- [EXTRAIT DE TEXTE]:

....

Ce qui est grave aujourd'hui, c'est que la délégitimation des formules politiques " de conviction " se fait au nom de cette culture de gauche dont on a parlé plus haut, qui n'est plus vraiment marxiste, mais qui pourrait parfaitement le redevenir, par le biais d'un néo-trotskysme par exemple. Elle porte en elle un rejet automatique de tout ce qui peut être moralement normatif. Selon la formule de mai 68, " il est interdit d'interdire ". En fait, son seul interdit, c'est " l'exclusion ", la " discrimination ". On peut faire n'importe quoi, sauf exclure — alors que l'exclusion n'est que la conséquence d'un choix. Quand on choisit, on est obligé d'exclure : il y a des domaines où l'exclusion est légitime et d'autres où elle est illégitime. L'exclusion est devenue aujourd'hui un mot de passe idéologique comme naguère " l'exploitation ". Le concept illustre la " soft-idéologie " qui imprègne actuellement un enseignement multitudinaire et une culture de mass media.

....

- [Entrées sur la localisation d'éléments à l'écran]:

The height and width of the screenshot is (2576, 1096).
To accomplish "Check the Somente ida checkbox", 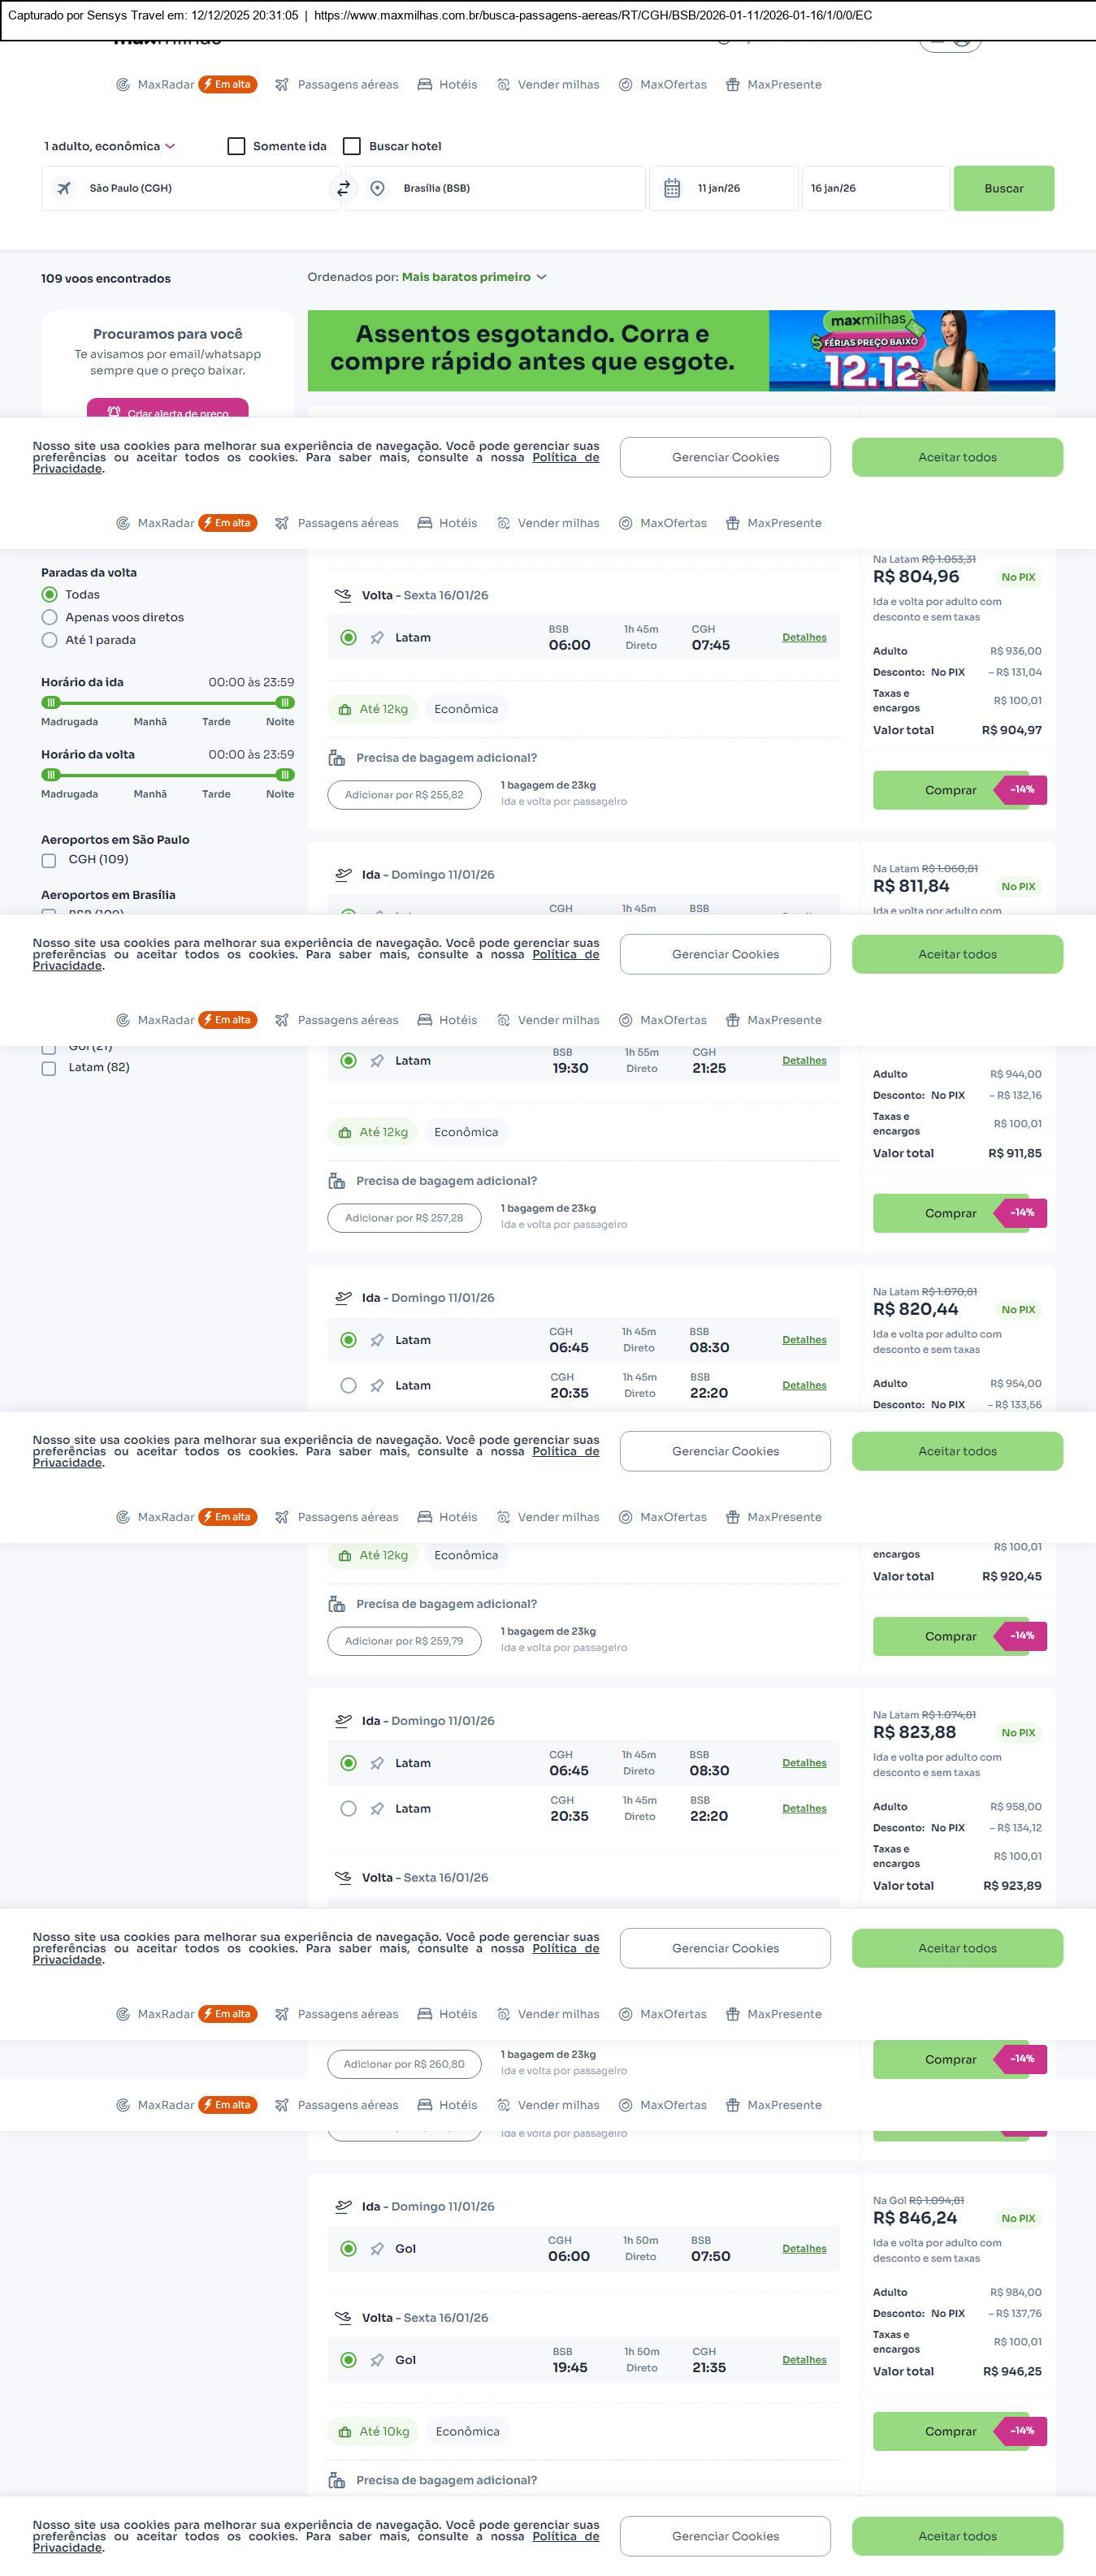I will [237, 146].
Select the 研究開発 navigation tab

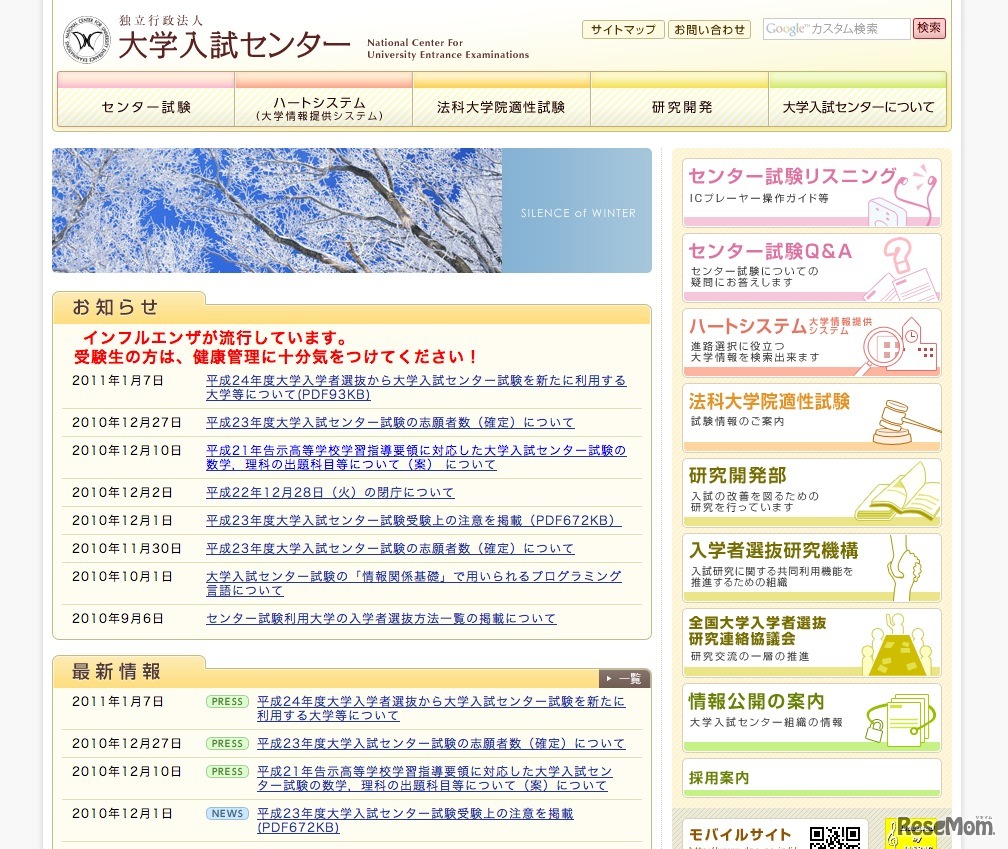(680, 107)
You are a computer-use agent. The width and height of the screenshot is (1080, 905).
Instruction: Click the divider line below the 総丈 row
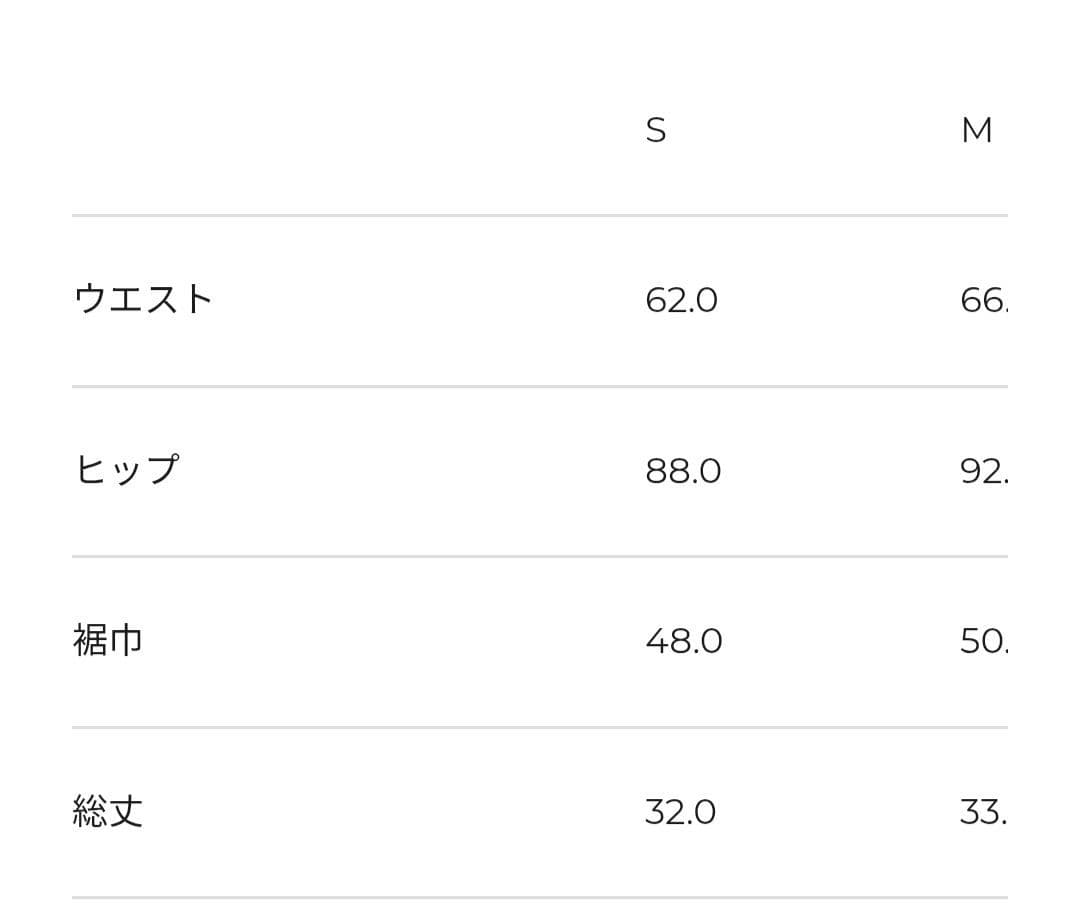point(540,897)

....

- [CONSIGNE DONNÉE A]: Résumez en deux phrases l'extrait sur la culture de gauche et l'exclusion.
- [CONSIGNE DONNÉE B]: Poursuivez l'extrait sur la culture de gauche et l'exclusion à la suite de sa dernière phrase.

- [RÉPONSE A]: D'après l'extrait, la délégitimation des formules politiques « de conviction » se fait au nom d'une culture de gauche qui rejette d'emblée tout ce qui peut être moralement normatif et dont le seul interdit est l'exclusion. Or l'exclusion n'est que la conséquence d'un choix, et ce mot est devenu un mot de passe idéologique, comme naguère « l'exploitation », qui illustre la « soft-idéologie » imprégnant l'enseignement et la culture de mass media.

- [RÉPONSE B]:
Cette nouvelle vulgate progressiste s'attaque aux valeurs familiales, sociales, culturelles, nationales et les sape selon une logique idéologique en grande partie inconsciente. Point n'est besoin d'imaginer un complot, mais dans la pauvreté et le désarroi culturels qui sont les nôtres, les esprits se laissent conduire sans discernement par des slogans simplistes, en apparence humanitaires et généreux. Comme peu d'hommes politiques osent percer cet écran idéologique et amener l'électorat à se poser les vraies questions sur l'homme et son avenir, on reste prisonnier de cette langue de bois qui interdit d'appeler par leur nom les vérités qui dérangent le consensus.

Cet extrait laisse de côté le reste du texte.